TASK: Copy every one of the records below word for word, without changing anything.

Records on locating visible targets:
>> begin
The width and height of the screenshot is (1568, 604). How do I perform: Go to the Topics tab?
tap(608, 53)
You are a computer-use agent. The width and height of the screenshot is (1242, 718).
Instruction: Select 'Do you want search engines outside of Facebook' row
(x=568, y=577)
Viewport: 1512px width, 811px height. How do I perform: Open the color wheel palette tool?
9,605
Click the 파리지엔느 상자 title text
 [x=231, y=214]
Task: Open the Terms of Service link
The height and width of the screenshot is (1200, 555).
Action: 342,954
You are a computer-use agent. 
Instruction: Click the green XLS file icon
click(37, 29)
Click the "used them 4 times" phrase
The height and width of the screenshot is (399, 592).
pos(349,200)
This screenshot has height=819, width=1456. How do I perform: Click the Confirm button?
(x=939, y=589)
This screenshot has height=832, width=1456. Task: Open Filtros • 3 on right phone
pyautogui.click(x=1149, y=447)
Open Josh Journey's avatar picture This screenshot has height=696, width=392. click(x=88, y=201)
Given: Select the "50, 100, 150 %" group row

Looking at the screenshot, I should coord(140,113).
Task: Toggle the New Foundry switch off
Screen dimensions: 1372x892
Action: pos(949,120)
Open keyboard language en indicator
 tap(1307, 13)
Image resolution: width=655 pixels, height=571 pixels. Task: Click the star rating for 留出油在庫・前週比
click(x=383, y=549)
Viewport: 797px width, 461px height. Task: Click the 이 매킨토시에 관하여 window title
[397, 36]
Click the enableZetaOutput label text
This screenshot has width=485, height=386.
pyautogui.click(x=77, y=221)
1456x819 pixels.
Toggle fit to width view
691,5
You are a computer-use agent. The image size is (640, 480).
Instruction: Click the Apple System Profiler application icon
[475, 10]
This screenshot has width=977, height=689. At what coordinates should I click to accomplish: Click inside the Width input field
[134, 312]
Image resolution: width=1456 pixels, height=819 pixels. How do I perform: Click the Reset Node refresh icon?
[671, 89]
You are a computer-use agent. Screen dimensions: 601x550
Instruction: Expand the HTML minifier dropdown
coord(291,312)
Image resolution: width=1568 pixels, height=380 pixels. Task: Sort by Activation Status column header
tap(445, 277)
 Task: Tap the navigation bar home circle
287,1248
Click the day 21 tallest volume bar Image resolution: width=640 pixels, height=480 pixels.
>> end
RESPONSE FOR THIS EXERCISE:
The width and height of the screenshot is (1568, 604). How do I perform: Go to the Topics tab?
tap(608, 53)
You are a computer-use agent. The width and height of the screenshot is (1242, 718).
Instruction: Select 'Do you want search engines outside of Facebook' row
(x=568, y=577)
Viewport: 1512px width, 811px height. How do I perform: Open the color wheel palette tool?
9,605
Click the 파리지엔느 상자 title text
 [x=231, y=214]
Task: Open the Terms of Service link
The height and width of the screenshot is (1200, 555).
Action: 342,954
You are a computer-use agent. 
Instruction: Click the green XLS file icon
click(37, 29)
Click the "used them 4 times" phrase
The height and width of the screenshot is (399, 592).
pos(349,200)
This screenshot has height=819, width=1456. How do I perform: Click the Confirm button?
(x=939, y=589)
This screenshot has height=832, width=1456. Task: Open Filtros • 3 on right phone
pyautogui.click(x=1149, y=447)
Open Josh Journey's avatar picture This screenshot has height=696, width=392. click(x=88, y=201)
Given: Select the "50, 100, 150 %" group row

Looking at the screenshot, I should coord(140,113).
Task: Toggle the New Foundry switch off
Screen dimensions: 1372x892
Action: pos(949,120)
Open keyboard language en indicator
 tap(1307, 13)
Image resolution: width=655 pixels, height=571 pixels. Task: Click the star rating for 留出油在庫・前週比
click(x=383, y=549)
Viewport: 797px width, 461px height. Task: Click the 이 매킨토시에 관하여 window title
[397, 36]
Click the enableZetaOutput label text
This screenshot has width=485, height=386.
pyautogui.click(x=77, y=221)
1456x819 pixels.
Toggle fit to width view
691,5
You are a computer-use agent. The image size is (640, 480).
Instruction: Click the Apple System Profiler application icon
[475, 10]
This screenshot has width=977, height=689. At what coordinates should I click to accomplish: Click inside the Width input field
[134, 312]
Image resolution: width=1456 pixels, height=819 pixels. How do I perform: Click the Reset Node refresh icon?
[671, 89]
You are a computer-use agent. Screen dimensions: 601x550
Instruction: Expand the HTML minifier dropdown
coord(291,312)
Image resolution: width=1568 pixels, height=380 pixels. Task: Sort by Activation Status column header
tap(445, 277)
 Task: Tap the navigation bar home circle
287,1248
Click the day 21 tallest volume bar Image resolution: width=640 pixels, height=480 pixels.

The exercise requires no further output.